Earthquakes and CGS

Earthquakes and CGS

NRC Shrugs off Earthquake Facts for CGS

NRC denies earthquake petition at site called Seismic Time Bomb—the Columbia reactor

New research indicates that Energy Northwest's Columbia reactor (background) may be at greater risk of earthquake damage than any reactor in the U.S.

By Michael Mariotte

New research indicates that Energy Northwest’s Columbia reactor (background) may be at greater risk of earthquake damage than any reactor in the U.S.

The Nuclear Regulatory Commission last week denied a petition filed by Oregon/Washington Physicians for Social Responsibility and other groups asking for a shutdown of Washington’s Columbia reactor until it demonstrates it can meet seismic standards.

The petition was based on a study that found that earthquake risks for the reactor have been greatly underestimated, as reported here in March. The NRC’s denial asserted that PSR had provided no new information and that the agency is already re-examining earthquake and flooding risks at the nation’s reactors, including Columbia. Flooding is a related issue at the site since it sits downstream from a major dam that could be affected by an earthquake and perhaps even without one—a major crack has been revealed in the dam.

It’s not only Columbia that is at risk here, however. It’s the entire sprawling Hanford nuclear reservation, home of leaking barrels of liquid high-level radioactive waste, a mélange of nuclear weapons production facilities and a clean-up effort currently projected by the DOE to take until 2090 to complete.

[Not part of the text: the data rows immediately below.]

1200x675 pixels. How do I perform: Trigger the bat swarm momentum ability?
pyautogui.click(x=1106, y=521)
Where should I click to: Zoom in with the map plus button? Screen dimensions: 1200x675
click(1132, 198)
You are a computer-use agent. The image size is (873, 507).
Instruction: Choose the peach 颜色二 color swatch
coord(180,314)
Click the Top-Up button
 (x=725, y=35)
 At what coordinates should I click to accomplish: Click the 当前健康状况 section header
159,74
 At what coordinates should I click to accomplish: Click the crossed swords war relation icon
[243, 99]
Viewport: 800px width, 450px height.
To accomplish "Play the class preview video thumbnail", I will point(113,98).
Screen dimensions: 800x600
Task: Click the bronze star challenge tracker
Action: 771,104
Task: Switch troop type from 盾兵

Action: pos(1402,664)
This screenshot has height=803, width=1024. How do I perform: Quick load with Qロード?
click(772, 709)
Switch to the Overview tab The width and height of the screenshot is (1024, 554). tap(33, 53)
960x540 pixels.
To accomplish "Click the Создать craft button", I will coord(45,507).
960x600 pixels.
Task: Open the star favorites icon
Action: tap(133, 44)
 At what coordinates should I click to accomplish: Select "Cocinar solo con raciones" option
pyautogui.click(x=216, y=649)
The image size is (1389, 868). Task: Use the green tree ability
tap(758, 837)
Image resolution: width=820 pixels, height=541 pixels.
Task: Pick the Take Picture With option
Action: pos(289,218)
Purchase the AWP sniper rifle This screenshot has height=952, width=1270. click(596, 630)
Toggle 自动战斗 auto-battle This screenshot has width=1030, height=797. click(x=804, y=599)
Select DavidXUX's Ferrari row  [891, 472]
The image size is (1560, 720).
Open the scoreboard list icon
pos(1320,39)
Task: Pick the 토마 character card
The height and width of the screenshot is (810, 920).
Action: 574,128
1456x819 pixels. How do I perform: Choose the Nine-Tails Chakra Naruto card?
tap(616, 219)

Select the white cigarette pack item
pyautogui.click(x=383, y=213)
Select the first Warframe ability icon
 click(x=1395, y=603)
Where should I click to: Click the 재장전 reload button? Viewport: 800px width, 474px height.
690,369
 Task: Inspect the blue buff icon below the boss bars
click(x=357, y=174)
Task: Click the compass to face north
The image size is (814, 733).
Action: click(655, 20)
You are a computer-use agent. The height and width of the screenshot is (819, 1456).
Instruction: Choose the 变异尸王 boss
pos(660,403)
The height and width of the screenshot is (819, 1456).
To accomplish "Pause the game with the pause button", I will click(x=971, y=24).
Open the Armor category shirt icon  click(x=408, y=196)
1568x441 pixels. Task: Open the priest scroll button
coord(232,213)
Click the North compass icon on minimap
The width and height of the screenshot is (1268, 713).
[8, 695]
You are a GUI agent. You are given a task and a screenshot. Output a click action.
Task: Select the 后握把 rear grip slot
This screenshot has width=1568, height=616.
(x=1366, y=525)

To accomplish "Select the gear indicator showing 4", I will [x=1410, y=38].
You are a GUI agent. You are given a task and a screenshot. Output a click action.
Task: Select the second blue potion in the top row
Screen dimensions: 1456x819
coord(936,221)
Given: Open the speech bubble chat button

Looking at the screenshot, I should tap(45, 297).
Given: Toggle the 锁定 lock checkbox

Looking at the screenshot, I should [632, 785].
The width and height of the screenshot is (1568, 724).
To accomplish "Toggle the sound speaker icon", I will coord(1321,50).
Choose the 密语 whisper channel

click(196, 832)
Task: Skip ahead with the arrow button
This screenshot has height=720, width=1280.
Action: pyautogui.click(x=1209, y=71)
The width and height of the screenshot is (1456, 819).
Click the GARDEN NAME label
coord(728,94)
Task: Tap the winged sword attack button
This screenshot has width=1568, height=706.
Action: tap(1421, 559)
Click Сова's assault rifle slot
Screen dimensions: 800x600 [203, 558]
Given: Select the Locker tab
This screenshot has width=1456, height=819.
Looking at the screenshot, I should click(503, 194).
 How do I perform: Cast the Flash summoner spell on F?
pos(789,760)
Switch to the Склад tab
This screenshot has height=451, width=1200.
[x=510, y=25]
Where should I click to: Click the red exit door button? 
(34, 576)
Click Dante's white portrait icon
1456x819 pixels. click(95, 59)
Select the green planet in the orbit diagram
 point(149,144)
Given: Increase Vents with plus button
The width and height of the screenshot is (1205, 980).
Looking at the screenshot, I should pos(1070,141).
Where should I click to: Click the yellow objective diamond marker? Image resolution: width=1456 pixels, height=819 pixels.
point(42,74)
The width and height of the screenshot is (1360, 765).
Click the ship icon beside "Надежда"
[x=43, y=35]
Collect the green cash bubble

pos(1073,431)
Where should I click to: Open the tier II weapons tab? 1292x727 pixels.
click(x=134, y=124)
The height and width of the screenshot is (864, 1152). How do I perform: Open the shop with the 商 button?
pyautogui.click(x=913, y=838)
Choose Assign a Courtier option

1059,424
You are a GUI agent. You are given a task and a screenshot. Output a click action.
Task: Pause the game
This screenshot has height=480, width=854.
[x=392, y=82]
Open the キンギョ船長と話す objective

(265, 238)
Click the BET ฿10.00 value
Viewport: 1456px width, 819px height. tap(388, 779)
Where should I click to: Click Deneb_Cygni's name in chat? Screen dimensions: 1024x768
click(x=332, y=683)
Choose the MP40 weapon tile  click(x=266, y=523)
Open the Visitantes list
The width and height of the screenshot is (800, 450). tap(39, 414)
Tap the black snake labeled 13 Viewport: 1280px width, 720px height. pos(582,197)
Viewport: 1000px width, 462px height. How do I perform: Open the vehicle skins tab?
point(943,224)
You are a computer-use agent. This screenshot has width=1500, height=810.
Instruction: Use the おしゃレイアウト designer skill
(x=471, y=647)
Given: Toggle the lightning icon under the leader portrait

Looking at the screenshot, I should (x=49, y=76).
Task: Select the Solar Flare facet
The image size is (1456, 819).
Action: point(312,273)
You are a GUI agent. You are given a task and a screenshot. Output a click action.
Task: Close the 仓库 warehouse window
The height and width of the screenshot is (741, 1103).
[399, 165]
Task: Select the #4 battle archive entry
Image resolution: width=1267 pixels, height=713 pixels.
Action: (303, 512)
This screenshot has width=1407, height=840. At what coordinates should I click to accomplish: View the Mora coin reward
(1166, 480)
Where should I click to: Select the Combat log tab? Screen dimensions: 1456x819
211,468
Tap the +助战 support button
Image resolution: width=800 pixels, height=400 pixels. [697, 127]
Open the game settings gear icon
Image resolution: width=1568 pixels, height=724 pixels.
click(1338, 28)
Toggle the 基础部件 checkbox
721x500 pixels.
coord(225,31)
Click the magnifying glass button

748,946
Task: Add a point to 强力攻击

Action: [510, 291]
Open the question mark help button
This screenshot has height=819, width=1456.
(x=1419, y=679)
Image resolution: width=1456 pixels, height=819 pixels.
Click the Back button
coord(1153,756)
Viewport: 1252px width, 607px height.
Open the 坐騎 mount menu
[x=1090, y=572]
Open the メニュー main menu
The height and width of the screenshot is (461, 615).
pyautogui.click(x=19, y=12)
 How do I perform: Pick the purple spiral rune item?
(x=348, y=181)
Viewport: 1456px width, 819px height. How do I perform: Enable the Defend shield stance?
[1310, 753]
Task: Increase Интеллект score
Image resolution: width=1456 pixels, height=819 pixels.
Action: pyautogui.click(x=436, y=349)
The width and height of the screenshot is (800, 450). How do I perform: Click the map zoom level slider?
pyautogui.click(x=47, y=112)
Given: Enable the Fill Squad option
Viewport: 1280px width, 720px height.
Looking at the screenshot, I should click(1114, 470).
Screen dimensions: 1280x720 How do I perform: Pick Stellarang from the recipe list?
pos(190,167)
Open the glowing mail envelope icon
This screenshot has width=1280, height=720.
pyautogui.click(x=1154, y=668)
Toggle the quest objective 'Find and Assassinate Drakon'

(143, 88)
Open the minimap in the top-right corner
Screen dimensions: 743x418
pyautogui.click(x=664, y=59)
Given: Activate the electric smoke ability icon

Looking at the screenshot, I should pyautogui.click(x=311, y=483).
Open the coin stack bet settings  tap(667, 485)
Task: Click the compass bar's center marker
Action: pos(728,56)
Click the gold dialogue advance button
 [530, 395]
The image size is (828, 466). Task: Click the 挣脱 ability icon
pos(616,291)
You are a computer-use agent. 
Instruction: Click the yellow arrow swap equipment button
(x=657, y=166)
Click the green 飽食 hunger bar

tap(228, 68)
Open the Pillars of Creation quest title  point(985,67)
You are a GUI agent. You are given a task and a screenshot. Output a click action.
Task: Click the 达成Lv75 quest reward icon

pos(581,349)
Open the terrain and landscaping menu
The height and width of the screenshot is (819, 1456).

The NRC may have been premature in its determination that no new information about seismic risks in the region has been uncovered. A new study by scientists from the U.S. Geological Survey, to be published any day now in the journal Tectonophysics, found that the region’s geology could cause amplification of ground motion from distant earthquakes. As a consultant to PSR put it, “Past Hanford seismic hazard/risk assessments basically dismissed distant, large magnitude earthquakes as posing any potential threat to the Hanford Site facilities (including CGS). This article suggests that even a distal Cascadia megaquake could pose a hazard to Hanford Site facilities because of ground motion amplification! This is really a significant finding with regards to earthquake hazard assessment for the CGS/Hanford Site.”

PSR may file an appeal of the Commission’s denial based on this new information. Regardless of the NRC’s decision, however, it is clear based on the earlier PSR petition and the new study that the Columbia reactor is subject to far greater risk from earthquakes than originally designed. Indeed, as a General Electric Mark II reactor, its design is faulty on every level.